Extranasal natural killer/T-cell lymphoma arising in the heart is rare and typically presents with non-specific clinical symptoms, necessitating a biopsy for a definitive diagnosis. We report an unusual case of a 48-year-old male who initially presented with chest pain and shortness of breath. Subsequent diagnosis via pericardial fluid analysis, including flow cytometry and immunohistochemical stains, revealed extranasal NK/T-cell lymphoma without sinonasal involvement. The analysis identified neoplastic lymphoid cells expressing CD2, cytoplasmic CD3, Epstein-Barr virus, and CD56 and exhibiting increased Ki-67 staining. Additionally, the patient developed hemophagocytosis lymphocytosis secondary to NK/T cell lymphoma. Treatment included an interleukin-1 receptor antagonist (anakinra), dexamethasone, rituximab, and etoposide. Unfortunately, the patient’s condition rapidly deteriorated, leading to multiorgan failure and eventual demise. Given the rarity of this lymphoma, early diagnosis based on a high suspicion level provides the best chance for improved overall survival.

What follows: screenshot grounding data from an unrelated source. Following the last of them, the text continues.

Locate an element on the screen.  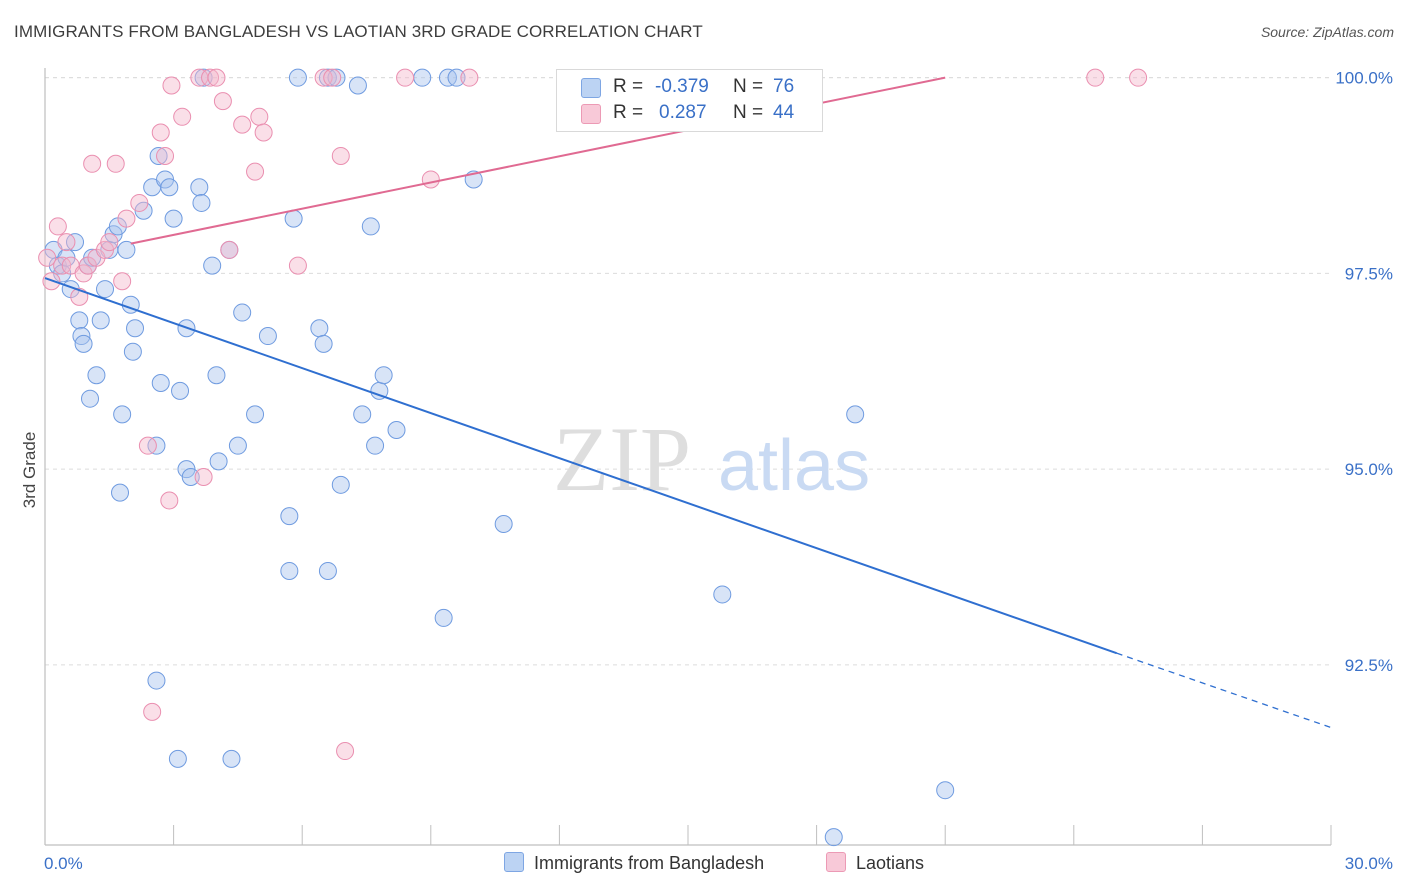
y-tick-label: 95.0% is located at coordinates (1369, 470).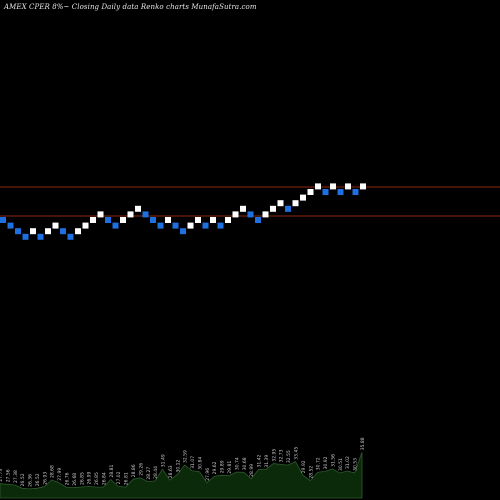 This screenshot has height=500, width=500. What do you see at coordinates (178, 466) in the screenshot?
I see `volume-label: 30.12` at bounding box center [178, 466].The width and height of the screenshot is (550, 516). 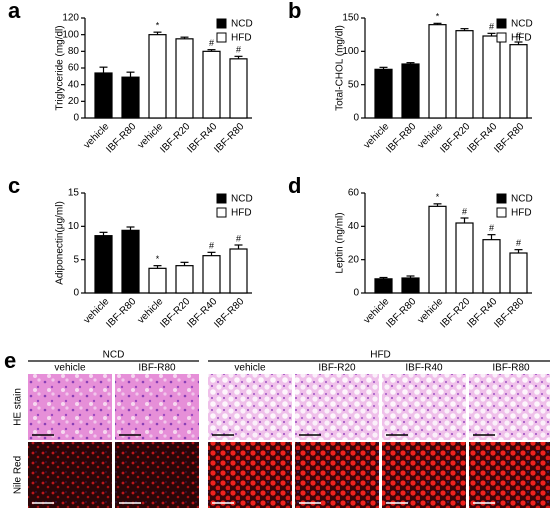 I want to click on y-tick-label: 20, so click(x=354, y=260).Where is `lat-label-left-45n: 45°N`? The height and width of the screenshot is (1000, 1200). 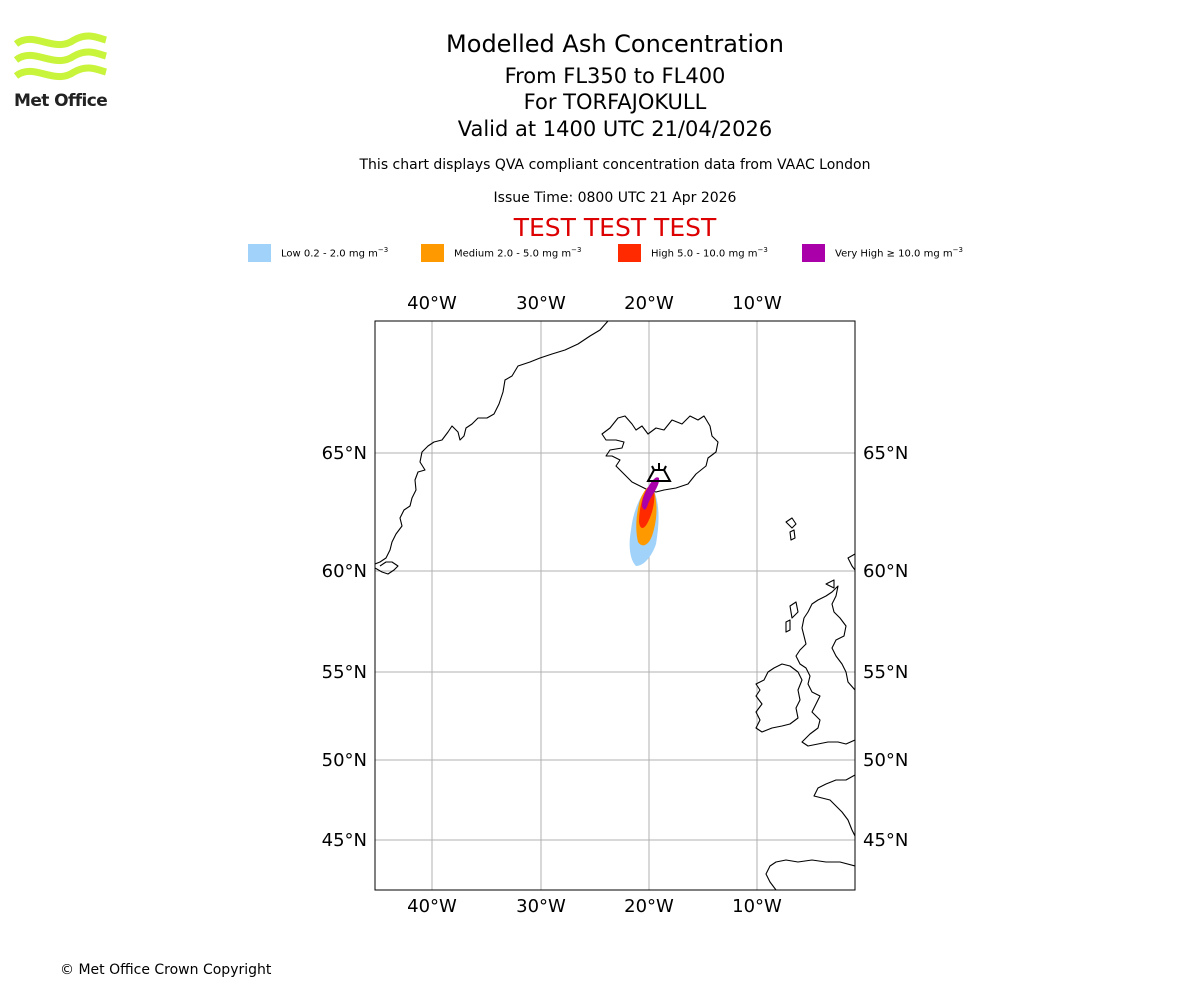 lat-label-left-45n: 45°N is located at coordinates (344, 840).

发生在心脏的鼻外自然杀伤/T 细胞淋巴瘤很少见，通常表现为非特异性临床症状，需要进行活检才能明确诊断。我们报告了一名 48 岁男性的不寻常病例，他最初表现为胸痛和呼吸短促。随后通过心包液分析（包括流式细胞术和免疫组织化学染色）进行诊断，发现鼻外 NK/T 细胞淋巴瘤，无鼻窦受累。分析发现肿瘤性淋巴细胞表达 CD2、细胞质 CD3、Epstein-Barr 病毒和 CD56，并表现出 Ki-67 染色增强。此外，患者还出现继发于 NK/T 细胞淋巴瘤的噬血细胞和淋巴细胞增多症。治疗包括白介素 1 受体拮抗剂（阿那白滞素）、地塞米松、利妥昔单抗和依托泊苷。不幸的是，患者的病情迅速恶化，导致多器官衰竭并最终死亡。鉴于这种淋巴瘤的罕见性，基于高度怀疑水平的早期诊断为改善总体生存提供了最佳机会。